De Centrale Bank van Curaçao en Sint Maarten (CBCS) acht het prudent om op preventieve manier de geleidelijke daling in de bruto officiële reserves en de importdekking te stabiliseren. Dit geeft de regeringen van Curaçao en Sint Maarten de ruimte om een krachtig economisch beleid te implementeren, inclusief een geleidelijke duurzame vermindering van de overheidstekorten en het doorvoeren van structurele hervormingen gericht op een sterke concurrentiepositie voor duurzame exportgroei en matiging van de importgroei. Hiermee kan het tekort op de lopende rekening van de betalingsbalans worden verminderd en de deviezenreserves worden versterkt.
De bruto officiële reserves (excl. goud) van de monetaire unie laten sinds augustus 2018 een geleidelijke dalende trend zien. Hierdoor is de importdekking langzaamaan afgenomen tot omstreeks 3,7 maanden per medio juli 2019.
De belangrijkste oorzaken van deze ontwikkeling zijn:
1. De grote externe schokken die de landen van de unie hebben ondergaan. De orkaanramp in Sint Maarten heeft het toerisme getroffen. Daarnaast heeft de crisis in Venezuela een impact op de oliesector (raffinaderij), de haven, de luchtvaart (ondergang InselAir) en de vrije zone in Curaçao. 2. De afronding van de schuldsanering van de voormalige Nederlandse Antillen door Nederland waardoor in 2018 een einde kwam aan de daarmee gerelateerde deviezeninstroom. 3. Hogere importen door de gestegen olieprijzen en de wederopbouwbehoeften van Sint Maarten. 4. Hogere rentestanden in het buitenland.

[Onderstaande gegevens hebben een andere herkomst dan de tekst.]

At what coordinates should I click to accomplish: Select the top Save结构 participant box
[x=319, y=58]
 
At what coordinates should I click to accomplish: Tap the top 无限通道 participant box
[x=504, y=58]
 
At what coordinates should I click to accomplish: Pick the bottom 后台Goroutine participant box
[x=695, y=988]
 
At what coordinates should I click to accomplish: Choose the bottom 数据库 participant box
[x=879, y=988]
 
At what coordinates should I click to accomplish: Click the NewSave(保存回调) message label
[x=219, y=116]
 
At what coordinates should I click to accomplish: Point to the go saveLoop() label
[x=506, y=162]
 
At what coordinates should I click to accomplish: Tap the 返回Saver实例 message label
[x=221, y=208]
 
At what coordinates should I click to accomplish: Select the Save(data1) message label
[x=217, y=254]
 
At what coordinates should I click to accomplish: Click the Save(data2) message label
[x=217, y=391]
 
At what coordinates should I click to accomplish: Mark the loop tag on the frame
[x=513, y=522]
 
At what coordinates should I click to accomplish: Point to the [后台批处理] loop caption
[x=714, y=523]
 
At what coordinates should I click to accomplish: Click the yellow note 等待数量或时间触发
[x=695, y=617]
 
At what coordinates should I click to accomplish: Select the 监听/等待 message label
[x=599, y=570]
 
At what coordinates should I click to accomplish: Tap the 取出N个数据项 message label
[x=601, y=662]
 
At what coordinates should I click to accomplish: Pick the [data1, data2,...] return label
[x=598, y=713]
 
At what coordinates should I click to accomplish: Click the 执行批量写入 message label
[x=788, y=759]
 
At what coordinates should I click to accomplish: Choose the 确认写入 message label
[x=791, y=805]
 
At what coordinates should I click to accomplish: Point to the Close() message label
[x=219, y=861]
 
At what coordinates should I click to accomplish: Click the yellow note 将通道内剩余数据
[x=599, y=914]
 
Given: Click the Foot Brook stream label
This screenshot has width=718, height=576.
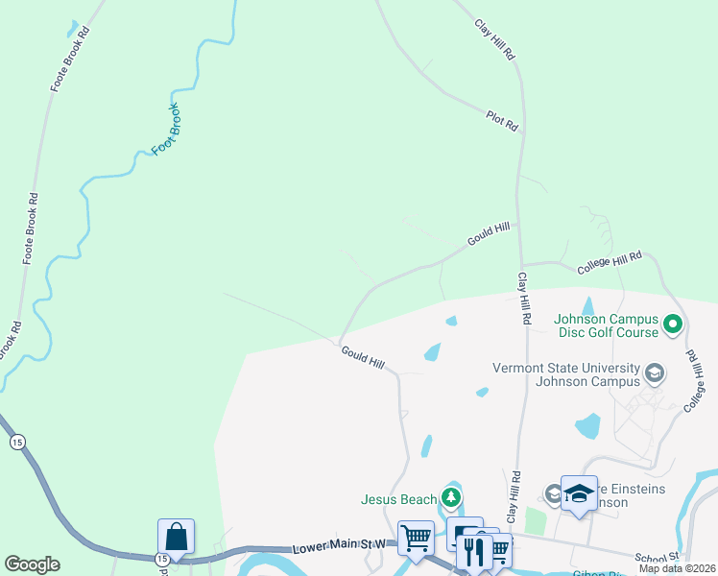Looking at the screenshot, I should tap(166, 129).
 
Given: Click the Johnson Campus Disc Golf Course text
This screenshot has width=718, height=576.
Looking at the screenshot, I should tap(606, 325).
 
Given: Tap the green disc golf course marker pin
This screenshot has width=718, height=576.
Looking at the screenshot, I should tap(673, 324).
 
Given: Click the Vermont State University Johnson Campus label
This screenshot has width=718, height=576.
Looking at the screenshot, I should tap(565, 373).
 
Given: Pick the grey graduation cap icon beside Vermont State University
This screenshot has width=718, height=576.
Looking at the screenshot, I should tap(655, 372).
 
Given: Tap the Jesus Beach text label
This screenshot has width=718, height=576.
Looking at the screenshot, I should tap(398, 498).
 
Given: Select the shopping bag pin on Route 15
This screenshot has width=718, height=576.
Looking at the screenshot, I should tap(177, 537).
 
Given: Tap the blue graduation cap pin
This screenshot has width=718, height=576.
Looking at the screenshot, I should tap(579, 493).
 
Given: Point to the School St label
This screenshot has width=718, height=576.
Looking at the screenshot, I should tap(657, 557).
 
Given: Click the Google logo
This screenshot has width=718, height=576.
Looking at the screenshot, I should tap(32, 564).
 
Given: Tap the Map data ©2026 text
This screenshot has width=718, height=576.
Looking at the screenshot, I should tap(677, 568).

De monetaire verkrapping houdt in dat de CBCS tweede helft augustus 2019 weer zal starten met tweewekelijkse veilingen van Certificates of Deposit (CD’s) onder de banken. Er zullen op reguliere basis zowel CD’s in guldens (NAf) als in Amerikaanse dollars (USD) worden aangeboden. Met de CD’s in NAf wordt beoogd de overliquiditeit in het bankwezen verder terug te dringen, terwijl de CD’s in USD het aantrekkelijk maken voor de banken om dollars aan te houden bij de CBCS. Bovendien heeft de CBCS besloten om de beleningsrente ongewijzigd te laten op 2,50%.